Running firmware on qemu error - fatal: Lockup: can't escalate 3 to HardFault (current priority -1)

Question

I am trying to compile some c programs and run them on qemu on a 'lm3s6965evb' machine. More specifically, I am compiling c programs from WCET benchmark suite with the following commands:

arm-none-eabi-gcc -mcpu=cortex-m3 -mthumb -c program.c -o program.o arm-none-eabi-gcc -mcpu=cortex-m3 -mthumb -specs=nosys.specs -o program.elf program.o

and then running the .elf file with qemu: qemu-system-arm -cpu cortex-m3 -machine lm3s6965evb -nographic -kernel program.elf

The last command gives me the following output:

Timer with period zero, disabling qemu: fatal: Lockup: can't escalate 3 to HardFault (current priority -1) R00=00000000 R01=00000000 R02=00000000 R03=00000000 R04=00000000 R05=00000000 R06=00000000 R07=00000000 R08=00000000 R09=00000000 R10=00000000 R11=00000000 R12=00000000 R13=464c4558 R14=fffffff9 R15=00000000 XPSR=40000003 -Z-- A handler FPSCR: 00000000 Aborted (core dumped)

I can't understand what is missing or what to do in order to fix this.

I have also tried converting .elf to binary with: arm-none-eabi-objcopy -O binary program.elf program.bin

or running this command: arm-none-eabi-gcc -mcpu=cortex-m3 -mthumb -specs=nosys.specs -Wall -g -O2 -fno-builtin -fomit-frame-pointer -o program.elf program.c

Also, I have used readelf -a adpcm.elf in order to inspect the .elf file but can't see anything wrong.

Answer 1

Your program has crashed very early in startup.
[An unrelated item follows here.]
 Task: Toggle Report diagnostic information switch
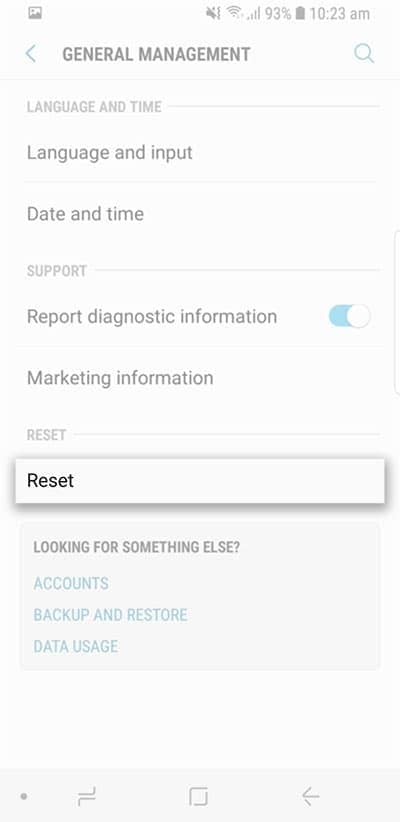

In particular it is super suspicious that the reported PC value is 0. Check that:

• your linker script is linking the program to the correct address (i.e. somewhere where the specific board model you are running it on has RAM)
• you have provided a vector table at the right address for that board, and that it has a correct initial PC and SP value in it

You should also look at one of:

• using QEMU's gdbstub to see what the guest program is doing
• using the various debug log output options under the '-d' option to get more information on what the guest program is doing

(Watch out that some of the -d options produce a lot of output and also slow execution a lot, but they're handy for debugging bare metal binary startup. There's a -D option for directing this output to a logfile.)

You also will very likely want to have some sort of assembly startup code -- don't expect to be able to just tell the C compiler "build me a binary" and have it run from startup on a bare metal system. You'll also need to check what the C runtime is expecting (e.g. where does "printf" output go?). That seems to be entirely missing from your setup at the moment.